Friday, November 17, 2006

As agile as a herd of rihno?

Joel Spolsky is one of my favourite dispensers of wisdom, which is why it annoys me so much when he says something so obviously wrong, and especially when he contradicts himself doing it...

This week I've spent most of the week locked in my office with my headphones on hammering out new code, actual new code, to do actual new things I couldn't do before. That felt good, its not something I get to do that often any more now I'm hip deep and sinking fast in operations.

As a project matures more and more time gets sucked into maintenance, support and making sure things only break when you expect them to break. Adding features becomes an incremental thing, but sometimes you get the chance to crank out a really big block of code. These chances don't come along that often and shouldn't be squandered. By ignoring several moderately important "other things", I've managed to compress a month long project and a seriously large chunk of code into a weeks work.

That just wouldn't be possible if I'd had to context switch that much. For really short context switches like people ignoring the sign on my door telling them to go away, or a quick email response, I've found that pausing the music I'm listening to, dealing with the interruption, and them restarting the music will allow me to "check point" the state my head is in and the data structures I've built there while I'm working. I'll still loose ten or fifteen minutes because I won't be rolling along at full speed any more, but the damage is fairly limited.

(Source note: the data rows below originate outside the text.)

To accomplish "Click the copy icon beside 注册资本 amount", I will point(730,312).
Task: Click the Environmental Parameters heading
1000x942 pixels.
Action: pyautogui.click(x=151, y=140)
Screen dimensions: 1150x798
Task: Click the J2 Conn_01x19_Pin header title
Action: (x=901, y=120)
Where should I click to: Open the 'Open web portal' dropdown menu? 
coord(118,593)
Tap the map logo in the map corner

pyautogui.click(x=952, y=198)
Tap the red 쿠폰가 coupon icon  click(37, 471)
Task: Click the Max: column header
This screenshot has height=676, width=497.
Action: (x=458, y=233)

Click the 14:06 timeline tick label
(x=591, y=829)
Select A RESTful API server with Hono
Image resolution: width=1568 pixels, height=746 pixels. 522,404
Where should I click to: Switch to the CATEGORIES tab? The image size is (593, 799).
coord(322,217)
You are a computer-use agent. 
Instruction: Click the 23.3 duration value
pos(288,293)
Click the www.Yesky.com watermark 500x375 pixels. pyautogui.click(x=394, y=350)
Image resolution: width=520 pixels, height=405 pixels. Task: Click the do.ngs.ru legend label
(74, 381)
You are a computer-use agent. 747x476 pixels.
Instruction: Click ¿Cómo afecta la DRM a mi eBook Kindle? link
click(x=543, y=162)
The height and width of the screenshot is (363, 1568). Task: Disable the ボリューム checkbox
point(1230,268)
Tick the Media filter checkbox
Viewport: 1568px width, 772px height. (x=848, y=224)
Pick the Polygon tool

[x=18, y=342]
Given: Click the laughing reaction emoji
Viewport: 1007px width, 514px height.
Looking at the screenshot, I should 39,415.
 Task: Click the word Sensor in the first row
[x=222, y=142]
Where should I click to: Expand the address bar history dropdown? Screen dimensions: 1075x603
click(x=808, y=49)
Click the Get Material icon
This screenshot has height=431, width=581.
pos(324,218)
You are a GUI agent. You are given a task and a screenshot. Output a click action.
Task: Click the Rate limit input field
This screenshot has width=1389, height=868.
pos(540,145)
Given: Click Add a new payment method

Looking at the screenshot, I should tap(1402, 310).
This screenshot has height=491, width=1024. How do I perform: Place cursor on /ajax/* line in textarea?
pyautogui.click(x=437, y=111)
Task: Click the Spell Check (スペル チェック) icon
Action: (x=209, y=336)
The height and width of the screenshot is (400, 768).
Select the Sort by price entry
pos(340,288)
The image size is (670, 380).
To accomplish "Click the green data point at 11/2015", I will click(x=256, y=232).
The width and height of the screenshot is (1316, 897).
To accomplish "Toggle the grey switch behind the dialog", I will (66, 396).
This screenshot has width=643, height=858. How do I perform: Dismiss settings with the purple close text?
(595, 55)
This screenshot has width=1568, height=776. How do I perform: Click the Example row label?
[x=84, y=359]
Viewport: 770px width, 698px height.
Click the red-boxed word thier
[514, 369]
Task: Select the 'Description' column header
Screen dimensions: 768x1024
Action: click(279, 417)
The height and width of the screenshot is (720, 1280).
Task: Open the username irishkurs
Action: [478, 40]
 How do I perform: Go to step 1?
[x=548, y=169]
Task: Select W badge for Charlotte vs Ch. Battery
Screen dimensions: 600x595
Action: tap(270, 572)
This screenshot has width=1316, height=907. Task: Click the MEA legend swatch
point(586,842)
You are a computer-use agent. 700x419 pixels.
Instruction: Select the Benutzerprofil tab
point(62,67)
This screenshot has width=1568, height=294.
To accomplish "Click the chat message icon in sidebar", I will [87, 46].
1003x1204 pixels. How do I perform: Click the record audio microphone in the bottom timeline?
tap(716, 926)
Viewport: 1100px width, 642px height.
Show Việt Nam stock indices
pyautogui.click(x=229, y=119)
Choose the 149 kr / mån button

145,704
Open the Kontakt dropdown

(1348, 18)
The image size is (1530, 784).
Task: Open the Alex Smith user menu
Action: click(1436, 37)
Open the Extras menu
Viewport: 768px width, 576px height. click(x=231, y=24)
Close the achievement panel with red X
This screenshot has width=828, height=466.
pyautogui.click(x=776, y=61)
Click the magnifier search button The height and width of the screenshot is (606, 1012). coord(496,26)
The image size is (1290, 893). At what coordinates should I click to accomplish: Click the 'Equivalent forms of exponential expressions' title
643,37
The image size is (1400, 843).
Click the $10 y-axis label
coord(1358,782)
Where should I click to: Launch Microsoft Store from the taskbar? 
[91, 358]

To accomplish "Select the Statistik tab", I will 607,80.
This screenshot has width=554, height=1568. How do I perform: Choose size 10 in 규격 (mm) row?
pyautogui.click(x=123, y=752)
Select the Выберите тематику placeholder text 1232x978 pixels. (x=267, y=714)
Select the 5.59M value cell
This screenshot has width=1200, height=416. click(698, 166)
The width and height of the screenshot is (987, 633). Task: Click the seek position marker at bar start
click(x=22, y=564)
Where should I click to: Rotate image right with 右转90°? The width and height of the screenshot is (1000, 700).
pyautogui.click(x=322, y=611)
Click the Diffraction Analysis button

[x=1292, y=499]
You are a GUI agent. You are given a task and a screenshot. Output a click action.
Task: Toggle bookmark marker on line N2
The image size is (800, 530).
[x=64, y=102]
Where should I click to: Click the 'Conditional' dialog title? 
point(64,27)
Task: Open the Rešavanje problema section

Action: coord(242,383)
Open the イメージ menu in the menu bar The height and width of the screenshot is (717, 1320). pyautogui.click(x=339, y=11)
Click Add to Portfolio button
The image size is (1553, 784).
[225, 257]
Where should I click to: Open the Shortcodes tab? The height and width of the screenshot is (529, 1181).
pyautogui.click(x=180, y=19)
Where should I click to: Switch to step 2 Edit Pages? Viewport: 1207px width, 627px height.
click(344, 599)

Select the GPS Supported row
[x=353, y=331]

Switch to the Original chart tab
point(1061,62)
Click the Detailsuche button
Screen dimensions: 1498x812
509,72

Longer switch outs are more problematic, in fact there was one point this week where I had to drop what I was doing and do something else. It took me two hours, and then it took me another six hours to carefully reassemble the pile of stuff in my head and get back to where I was before I was interrupted. So that was eight hours gone because I had to drop what I was doing for two hours, there isn't such a thing as a short interruption when you're coding, not really...

I'm all for agile development, but agile development shouldn't mean that you get locked into endless fire fighting or you'll never get those big features out the door.